Tassa governativa sugli abbonamenti per smartphone e tablet: impossibile evitarla da oggi

La commissione Trasporti della Camera ha approvato una norma che protegge la TCG sugli abbonamenti dei cellulari da ogni eventuale ricorso.

Qualche giorno fa si pensava che la tassa di concessione governativa potesse essere abolita in Italia, consentendo in questo modo agli utenti di risparmiare parecchi soldi sulla bolletta del telefono, dello smartphone o del tablet. Contrariamente alle aspettative, però, la tassa di concessione governativa è stata confermata e addirittura protetta da una legge che la rende immune da ogni eventuale ricorso.

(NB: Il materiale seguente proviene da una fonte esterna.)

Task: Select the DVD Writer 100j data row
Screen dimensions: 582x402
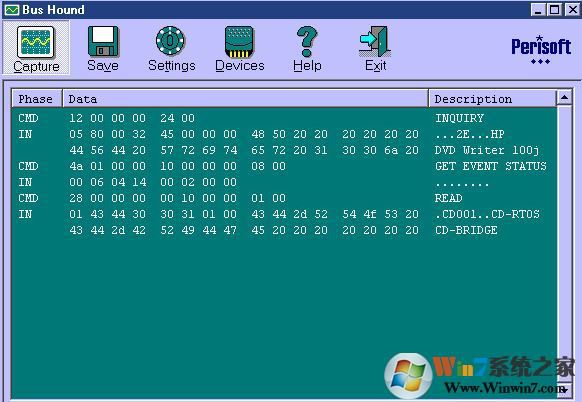Action: [284, 150]
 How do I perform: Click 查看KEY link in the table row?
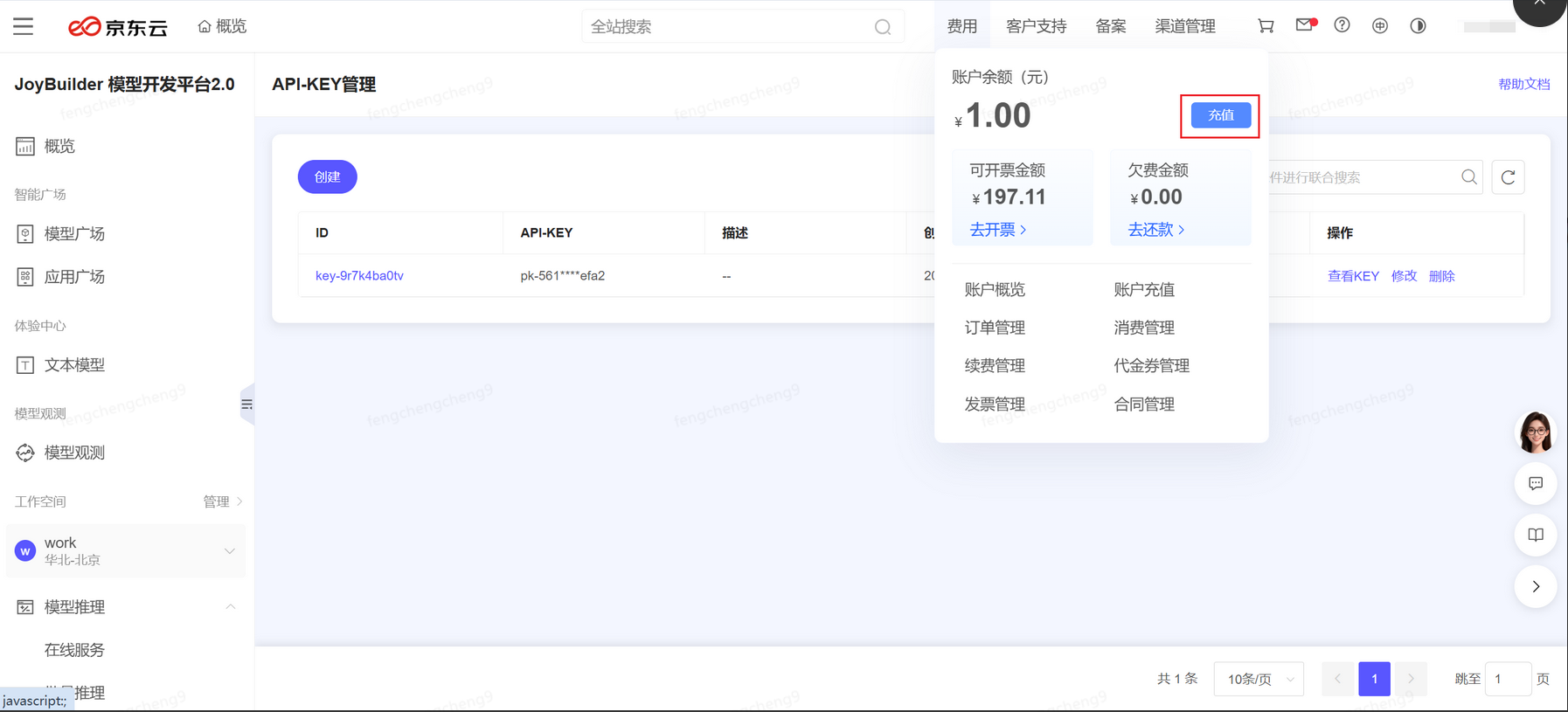[x=1352, y=276]
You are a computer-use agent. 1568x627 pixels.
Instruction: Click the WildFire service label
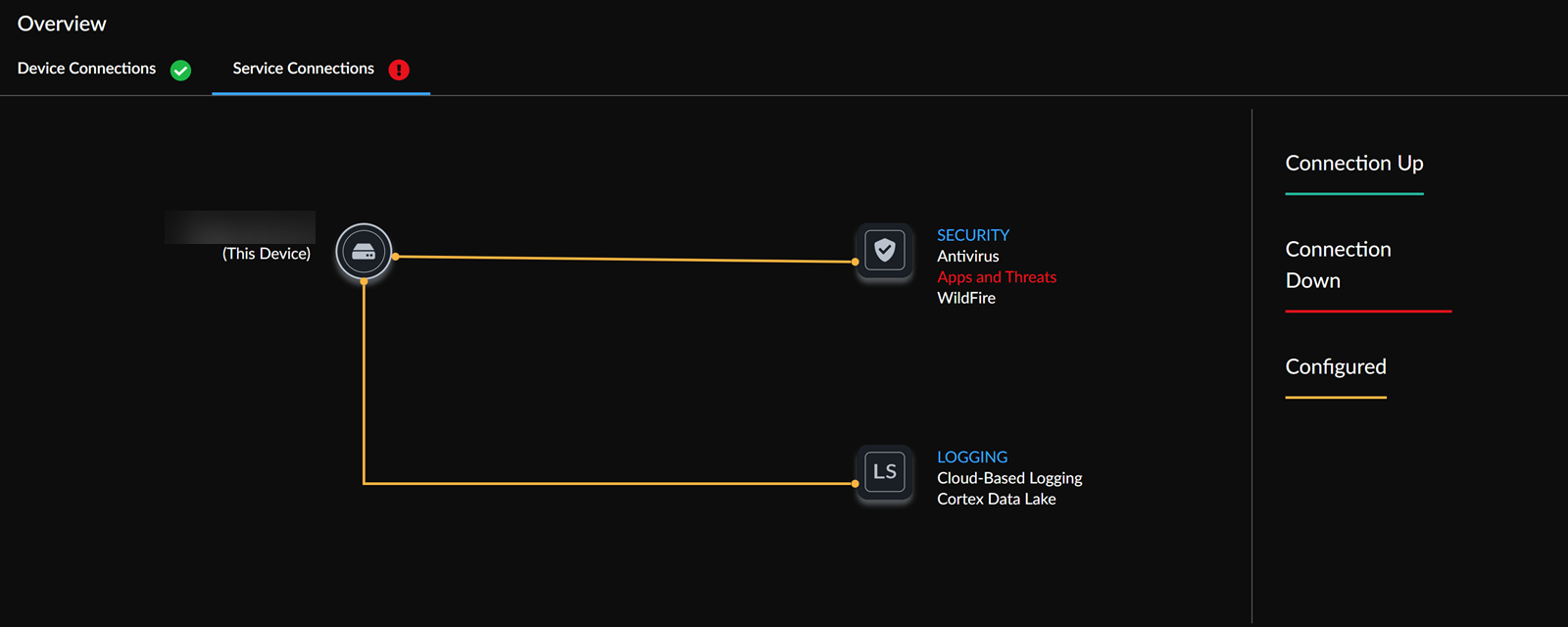tap(965, 298)
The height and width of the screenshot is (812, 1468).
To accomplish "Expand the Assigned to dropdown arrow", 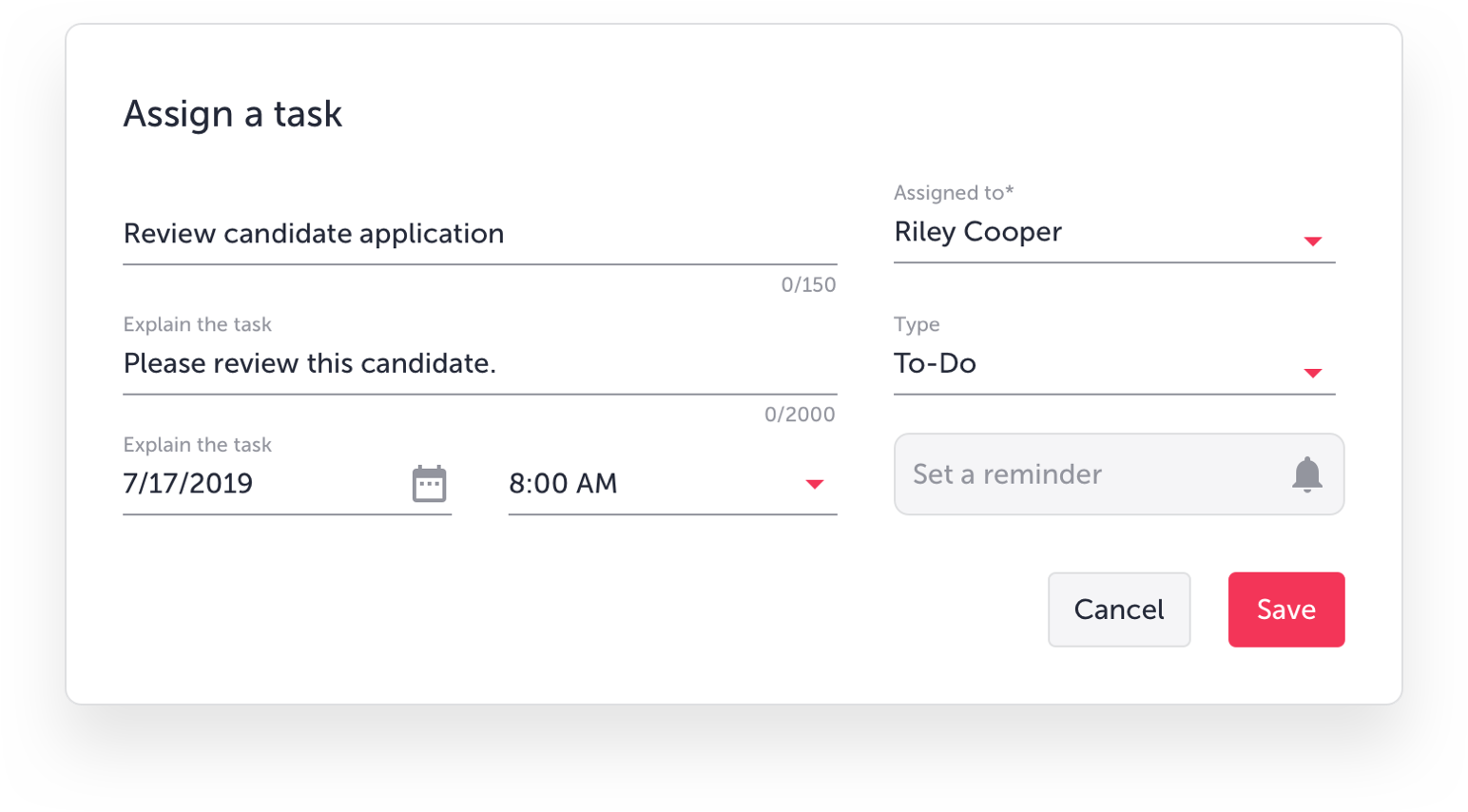I will pyautogui.click(x=1312, y=242).
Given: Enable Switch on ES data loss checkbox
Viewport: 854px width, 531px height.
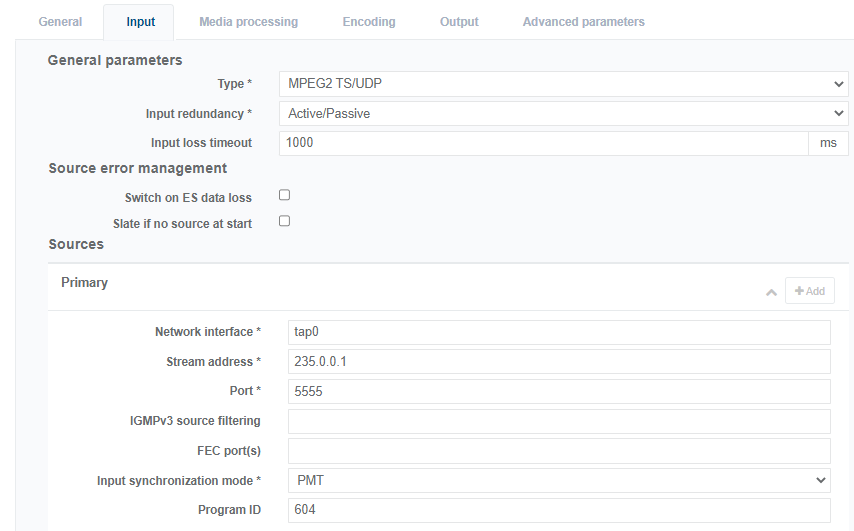Looking at the screenshot, I should tap(284, 195).
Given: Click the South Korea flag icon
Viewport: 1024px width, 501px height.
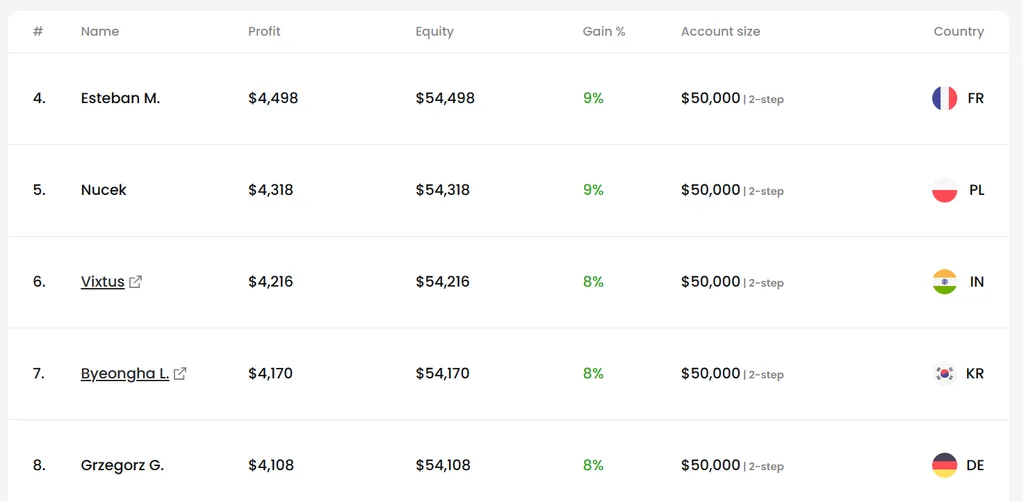Looking at the screenshot, I should click(944, 374).
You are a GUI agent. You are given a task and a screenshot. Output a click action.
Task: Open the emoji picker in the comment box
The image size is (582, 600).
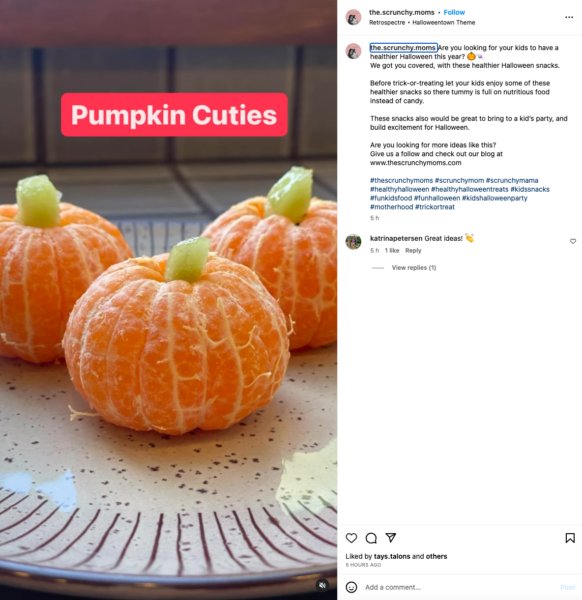point(351,587)
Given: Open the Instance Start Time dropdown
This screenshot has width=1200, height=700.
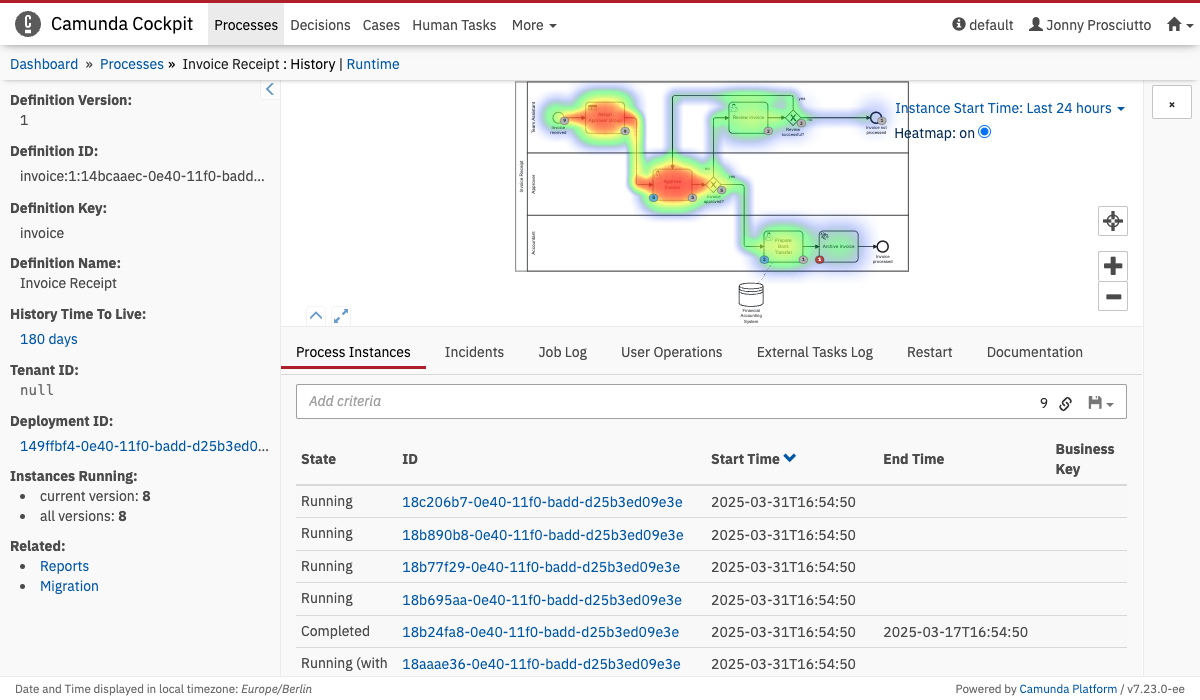Looking at the screenshot, I should [x=1009, y=108].
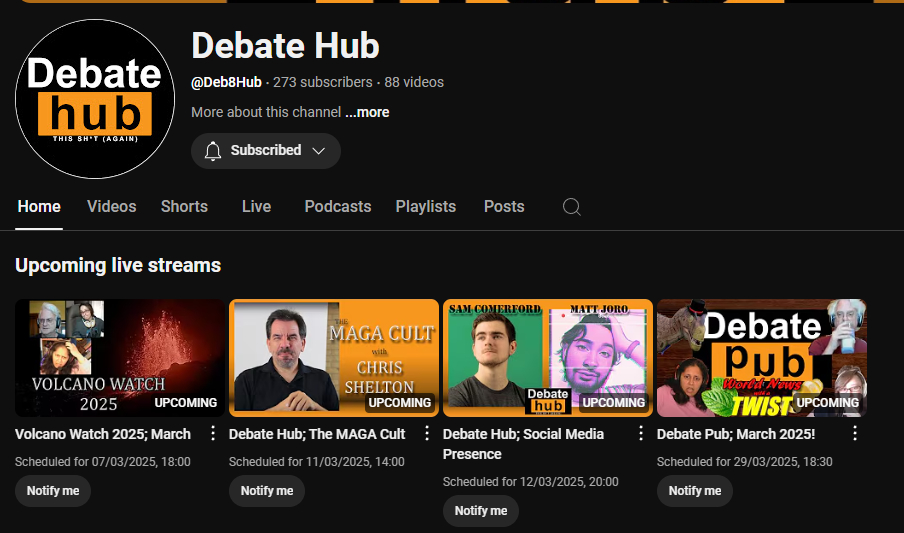The height and width of the screenshot is (533, 904).
Task: Go to the Playlists tab
Action: pos(425,207)
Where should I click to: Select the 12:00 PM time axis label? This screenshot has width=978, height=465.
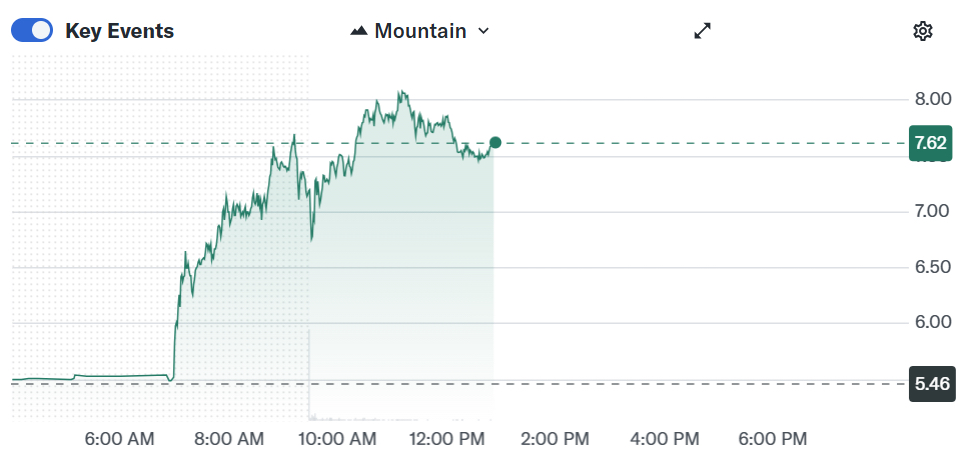(x=448, y=439)
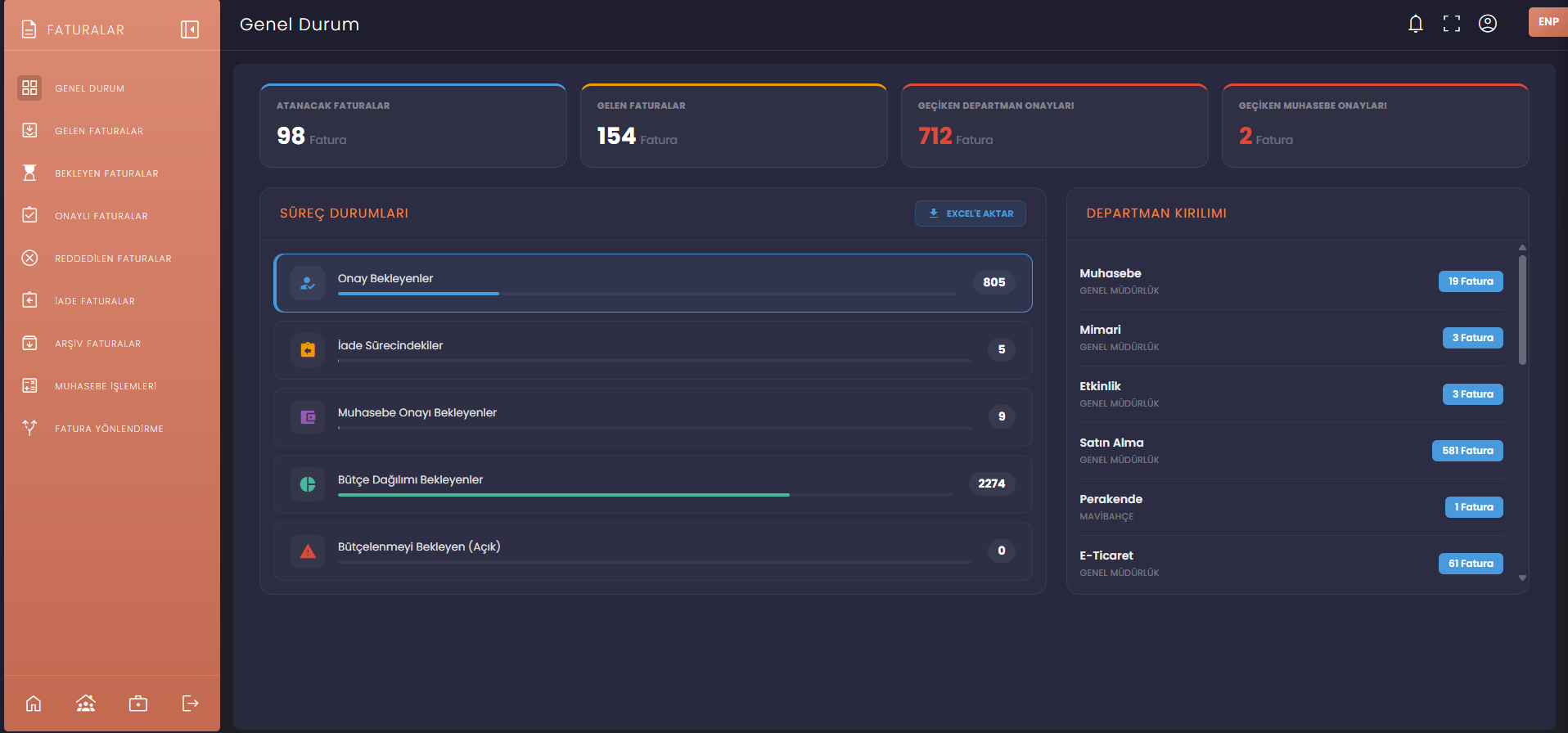Select the Onay Bekleyenler progress row
The image size is (1568, 733).
click(x=653, y=283)
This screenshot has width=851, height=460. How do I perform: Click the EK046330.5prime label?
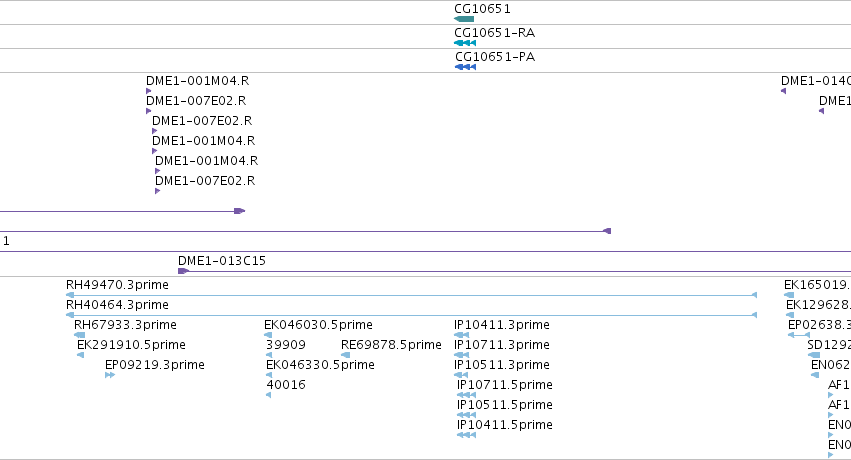(320, 365)
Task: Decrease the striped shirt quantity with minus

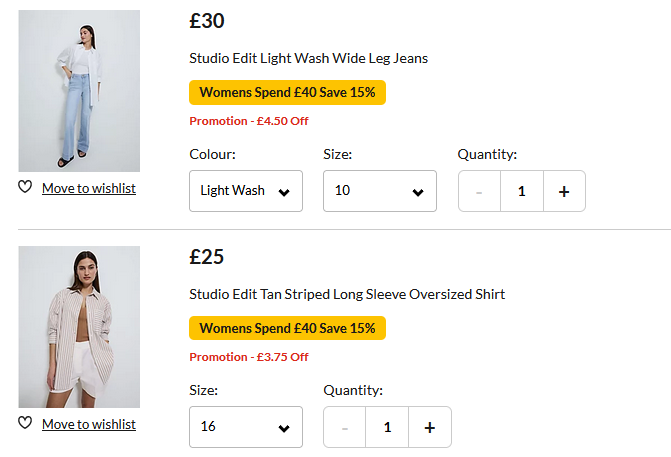Action: pyautogui.click(x=345, y=427)
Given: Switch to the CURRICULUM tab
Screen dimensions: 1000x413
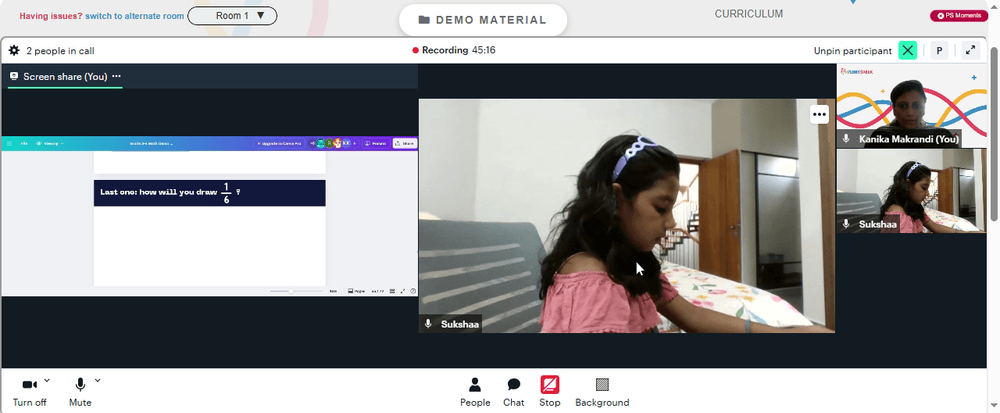Looking at the screenshot, I should click(x=749, y=14).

Insomma, la tassa di concessione governativa in Italia resta e sarà impossibile non pagarla, anche facendo ricorso. 

La tassa di concessione governativa sui cellulari – quella che siamo costretti a pagare tutti se attiviamo un abbonamento – è stata blindata e resa inattaccabile da una norma inserita nell’articolo 2, comma 4, del Decreto legge sul rientro dei capitali detenuti all’estero. La mossa “geniale” è stata quella di equiparare i cellulari alle stazioni radioelettriche, che già oggi sono obbligate al pagamento della TCG. Quindi i cittadini saranno costretti a continuare a pagare 5,16 euro al mese per gli abbonamenti delle persone fisiche e 12,91 euro per quelli business.

Si stima che l’annullamento della TCG avrebbe prodotto un ammacco tributario di circa 8 miliardi di euro, ma in questo momento pare non sia possibile farne a meno. Speriamo per il futuro, anche se effettivamente le speranze sono davvero minime.

Ad ogni modo, sappiamo bene che, per aggirare questa tassa, gli operatori mobili si sono fatti furbi e ormai da tempo hanno lanciato delle offerte ricaricabili che funzionano esattamente come abbonamenti. Peccato per chi sta già pagando questa tassa e sperava di non doverla più pagare.